The model ran through three iterations. The first time around, it peered into all of the CDOs and figured out what the losses on each one would be based on the projected losses on the approximately 100 securities referenced by a typical CDO. The program cycled through a second time, checking to see if any of the CDOs had exposure to other CDOs. When it found such CDOs, it docked the “outer” CDO for its share of any losses on the “inner” CDO. The final time through, the model reached down into the “inner” CDOs to see if they held exposure to CDOs. The “inner-inner” CDOs’ losses were passed up to the “inner” CDOs, and those losses were added to the total losses for the “outer” CDO. The three iterations gave a total forecast for losses on each directly guaranteed CDO. These losses were added to the direct guarantees on subprime mortgage- backed bonds, home-equity-loan deals, and Alt-A securities for a final tally.

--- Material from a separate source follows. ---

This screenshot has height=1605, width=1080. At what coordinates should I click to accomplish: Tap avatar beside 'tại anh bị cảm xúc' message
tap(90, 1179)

The process gave Pershing Square amazing insight into the bond insurers’ portfolio, but it had to be accelerated. Paul Hilal, Ackman’s college friend who had joined the Pershing Square investment team in 2006, called his brother, Phil, who had recently bought a $16,000 customized personal computer for Christmas. Phil Hilal agreed to dash back to his apartment to run the Open Source Model on his computer.

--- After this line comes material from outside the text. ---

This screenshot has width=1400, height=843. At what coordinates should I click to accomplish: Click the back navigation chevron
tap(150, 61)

CDOs such as Ridgeway Court Funding II Ltd, which was directly insured by Ambac, demonstrated the tangled web of exposures the model analyzed. Ridgeway Court had direct exposure to one of the worst-performing CDOs in the market, Carina CDO Limited. Ridgeway Court also had indirect interest in Carina through another CDO holding called 888 Tactical Fund Limited that was directly exposed to Carina. But it didn’t end there. Ridgeway Court also had exposure to two CDOs called Pinnacle Peak CDO Limited and Octonion CDO Limited that held interests in 888 Tactical Fund, which—if you are keeping track—had an interest in Carina.

While MBIA and Ambac claimed to have been highly selective in picking only the good CDOs to guarantee, there was so much overlap that they couldn’t escape the bad ones. There were 534 CDO deals backed by subprime mortgages originated between the beginning of 2005 and the end of 2007. MBIA backed just 25, and Ambac guaranteed 28. But the Open Source Model showed that MBIA was directly or indirectly exposed to 420 of the 534 CDOs, or 80 percent of the market, while Ambac had exposure to 389, or 73 percent of the market. When Phil Hilal pulled up the model and pressed the F9 button, it took just 30 seconds for his computer to run the program. The result was going to shock the market.

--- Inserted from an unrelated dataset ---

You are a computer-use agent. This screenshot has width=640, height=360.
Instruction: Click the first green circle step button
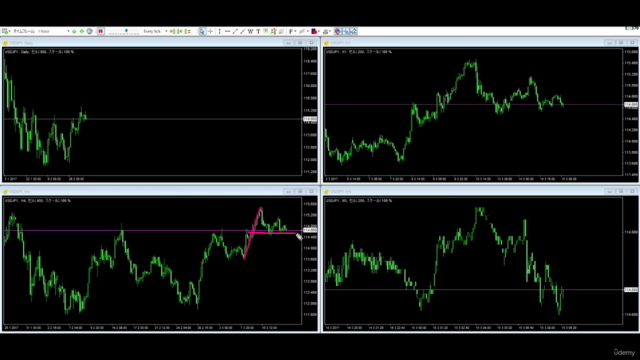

Backing securities on which there was supposedly no risk of default had appeared to be the perfect business for the bond insurers, Robert Fuller, who runs Capital Markets Management LLC, a Hopewell, New Jersey-based advisory firm, told me in December 2007. Now the business had “morphed into this monster that is devouring them.”

Chapter Twenty-One

Catastrophe and Revenge

It’s quite simple. The count is telling us horrible stories with the intention of making us all die of fear.